遺伝子の一次構造に基づく系統分類は原核生物に対して特に有効であった。カール・ウーズらはリボソーム小サブユニットを構成するRNA、つまり16S rRNAの塩基配列を用いて原核生物の系統分類を行い、原核生物が真正細菌と古細菌という2つのドメインからなることを証明した(1977年当時はオリゴヌクレオチドカタログ法を用いた)。
現在、16S rRNAを用いた系統解析は系統樹の作成のみならず、任意の環境中における細菌、古細菌の群集構造を網羅することに役立っている。この方法を用いると、分離・培養ができていないが新規の菌が存在することが塩基配列上証明できる(1996年のBarnsによる;メタジェノミクス参照)。
16S rRNA塩基配列が系統解析に適している点
- リボソームという生物の本質に関わる機能を持ったRNAなので配列の保存性が高く、極めて関係の遠い生物同士でも配列の比較が可能である。

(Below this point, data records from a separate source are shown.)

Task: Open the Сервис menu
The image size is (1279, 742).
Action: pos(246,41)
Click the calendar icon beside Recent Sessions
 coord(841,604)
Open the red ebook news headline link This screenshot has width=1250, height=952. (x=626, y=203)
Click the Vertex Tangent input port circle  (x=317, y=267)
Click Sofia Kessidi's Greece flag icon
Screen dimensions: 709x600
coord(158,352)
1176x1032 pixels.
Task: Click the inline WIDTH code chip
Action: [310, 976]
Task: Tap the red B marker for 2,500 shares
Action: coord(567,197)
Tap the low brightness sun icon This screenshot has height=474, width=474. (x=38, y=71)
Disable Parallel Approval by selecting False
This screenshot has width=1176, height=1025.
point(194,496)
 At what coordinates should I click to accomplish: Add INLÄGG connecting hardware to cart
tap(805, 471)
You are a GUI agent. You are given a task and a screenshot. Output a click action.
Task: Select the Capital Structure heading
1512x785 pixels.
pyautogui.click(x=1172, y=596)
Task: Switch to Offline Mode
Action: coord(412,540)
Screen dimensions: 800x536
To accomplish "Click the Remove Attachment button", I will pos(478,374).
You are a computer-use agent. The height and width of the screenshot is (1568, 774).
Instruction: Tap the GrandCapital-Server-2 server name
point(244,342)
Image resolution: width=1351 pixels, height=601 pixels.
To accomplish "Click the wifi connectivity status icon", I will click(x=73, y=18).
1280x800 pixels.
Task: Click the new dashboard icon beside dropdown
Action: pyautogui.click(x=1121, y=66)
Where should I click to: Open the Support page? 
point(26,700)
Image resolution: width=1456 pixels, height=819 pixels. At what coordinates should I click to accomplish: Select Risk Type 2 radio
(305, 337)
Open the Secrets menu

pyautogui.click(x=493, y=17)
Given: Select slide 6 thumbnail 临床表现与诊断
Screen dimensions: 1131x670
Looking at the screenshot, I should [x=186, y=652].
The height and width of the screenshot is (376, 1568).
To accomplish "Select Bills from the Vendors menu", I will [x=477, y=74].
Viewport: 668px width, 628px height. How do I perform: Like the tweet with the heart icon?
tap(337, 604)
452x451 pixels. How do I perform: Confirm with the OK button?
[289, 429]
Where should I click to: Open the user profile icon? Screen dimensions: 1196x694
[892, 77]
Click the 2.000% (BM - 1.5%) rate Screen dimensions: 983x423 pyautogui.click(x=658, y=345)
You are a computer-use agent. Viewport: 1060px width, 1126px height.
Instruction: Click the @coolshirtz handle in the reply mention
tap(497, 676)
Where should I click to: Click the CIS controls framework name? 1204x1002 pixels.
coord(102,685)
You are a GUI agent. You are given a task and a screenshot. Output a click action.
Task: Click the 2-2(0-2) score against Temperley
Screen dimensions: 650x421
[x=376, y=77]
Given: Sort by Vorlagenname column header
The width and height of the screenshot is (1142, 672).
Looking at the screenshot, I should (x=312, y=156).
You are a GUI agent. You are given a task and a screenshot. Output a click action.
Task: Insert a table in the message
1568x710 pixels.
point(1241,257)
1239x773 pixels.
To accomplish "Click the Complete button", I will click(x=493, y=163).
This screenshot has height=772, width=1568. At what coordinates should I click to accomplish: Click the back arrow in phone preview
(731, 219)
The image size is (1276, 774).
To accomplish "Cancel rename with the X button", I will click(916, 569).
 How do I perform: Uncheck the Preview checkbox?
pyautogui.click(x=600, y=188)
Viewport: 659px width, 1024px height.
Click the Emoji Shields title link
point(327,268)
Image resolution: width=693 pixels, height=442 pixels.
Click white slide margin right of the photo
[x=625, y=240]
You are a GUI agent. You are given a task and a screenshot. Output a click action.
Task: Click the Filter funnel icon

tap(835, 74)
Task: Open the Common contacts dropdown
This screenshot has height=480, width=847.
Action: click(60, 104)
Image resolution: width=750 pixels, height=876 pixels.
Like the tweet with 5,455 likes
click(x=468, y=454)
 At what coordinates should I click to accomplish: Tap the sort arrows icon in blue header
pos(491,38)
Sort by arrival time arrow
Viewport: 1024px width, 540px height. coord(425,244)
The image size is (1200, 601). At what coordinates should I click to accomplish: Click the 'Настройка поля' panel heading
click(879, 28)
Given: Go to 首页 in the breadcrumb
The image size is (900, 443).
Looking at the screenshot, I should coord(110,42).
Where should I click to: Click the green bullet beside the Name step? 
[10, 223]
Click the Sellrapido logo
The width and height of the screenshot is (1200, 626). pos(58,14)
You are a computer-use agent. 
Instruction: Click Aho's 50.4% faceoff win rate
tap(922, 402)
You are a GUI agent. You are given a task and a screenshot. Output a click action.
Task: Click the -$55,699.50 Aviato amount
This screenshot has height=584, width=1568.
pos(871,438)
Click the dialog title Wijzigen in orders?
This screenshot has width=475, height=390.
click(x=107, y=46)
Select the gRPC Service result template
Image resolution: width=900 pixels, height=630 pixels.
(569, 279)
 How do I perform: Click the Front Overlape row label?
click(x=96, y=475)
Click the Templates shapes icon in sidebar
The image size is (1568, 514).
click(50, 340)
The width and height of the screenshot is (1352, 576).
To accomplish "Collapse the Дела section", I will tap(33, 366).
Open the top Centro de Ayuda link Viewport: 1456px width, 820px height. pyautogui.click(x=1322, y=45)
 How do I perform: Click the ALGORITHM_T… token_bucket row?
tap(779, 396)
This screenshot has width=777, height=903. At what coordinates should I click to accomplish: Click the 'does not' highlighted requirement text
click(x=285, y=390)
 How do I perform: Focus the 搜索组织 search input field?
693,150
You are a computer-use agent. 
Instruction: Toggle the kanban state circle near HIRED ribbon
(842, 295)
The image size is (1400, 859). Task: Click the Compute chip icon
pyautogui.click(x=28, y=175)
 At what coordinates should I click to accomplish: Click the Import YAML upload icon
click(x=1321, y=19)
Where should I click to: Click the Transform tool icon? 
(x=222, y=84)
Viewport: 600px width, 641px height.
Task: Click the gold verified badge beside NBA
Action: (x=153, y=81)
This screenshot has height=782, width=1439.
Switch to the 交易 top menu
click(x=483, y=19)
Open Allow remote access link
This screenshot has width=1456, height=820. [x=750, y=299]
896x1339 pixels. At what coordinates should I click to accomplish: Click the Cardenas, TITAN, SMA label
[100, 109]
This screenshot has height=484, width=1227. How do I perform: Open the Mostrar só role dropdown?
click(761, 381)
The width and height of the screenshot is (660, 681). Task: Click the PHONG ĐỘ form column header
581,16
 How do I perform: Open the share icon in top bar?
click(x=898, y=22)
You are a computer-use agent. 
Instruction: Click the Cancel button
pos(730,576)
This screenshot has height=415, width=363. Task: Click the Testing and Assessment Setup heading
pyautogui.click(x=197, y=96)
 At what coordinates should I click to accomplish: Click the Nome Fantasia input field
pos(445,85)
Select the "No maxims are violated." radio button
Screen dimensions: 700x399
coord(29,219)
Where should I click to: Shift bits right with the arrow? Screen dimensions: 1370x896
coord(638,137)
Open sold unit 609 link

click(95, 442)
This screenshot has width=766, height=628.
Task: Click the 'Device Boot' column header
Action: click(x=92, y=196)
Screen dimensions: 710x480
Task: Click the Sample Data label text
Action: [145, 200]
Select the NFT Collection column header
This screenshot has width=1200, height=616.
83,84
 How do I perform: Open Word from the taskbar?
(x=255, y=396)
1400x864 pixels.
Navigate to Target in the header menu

- 真核生物、原核生物問わずすべての種に存在し、機能変化に伴う遺伝子の変異がこれからも起きる可能性が極めて少ない。
- ゲノム内にコピーが複数個存在しても、塩基配列にほとんど差が無い。
- 遺伝子の長さが適当に長く(16S rRNAの場合、1600塩基対程度)、系統解析に十分な情報量を持つ。
- 比較的変異しやすい部位も存在し、近縁な種でも比較が可能である。
- 細胞内に大量に存在し、PCRの開発がなされる以前から塩基配列の比較が可能であった。
- 全生物にわたって完全に保存された部位が三箇所ほど存在し、そうしたプライマー(ユニバーサルプライマー)を設計することにより塩基配列の決定が容易である。
以上の理由から、16S rRNAは微生物のみならず、最近は真核生物の系統分類にも使用されている。 なお、系統樹作成の際は、16S rRNA塩基配列のみならず、ほかの遺伝子も比較して構築していくことが一般的である。
実際の用法
16S rRNAを利用する際は、ユニバーサルプライマーを用いてPCRによる増幅を行い、得られた増幅産物のクローニングした後にシークエンス反応を行う方法が一般的である。ただ、最近はシークエンシング反応を行わなくても群集構造の解析が可能なDGGE(Denaturing Gradient Gel Electrophoresis)、顕微鏡で直接観察できるFISHなどの広い応用範囲がある。かつては制限酵素を用いたRFLPなどが使用されていたが、現在はDGGEに取って代わられつつある。
問題点
16S rRNAクローンを用いた系統解析は、上記の7点に述べたような理由から正確であるとしているが、計算機の機能上昇に伴い16S rRNA以上の情報量を持つ遺伝子を用いている事もある。その一つが23S rRNAであり、この遺伝子を用いて作成した系統樹は極めて正確であるといわれている。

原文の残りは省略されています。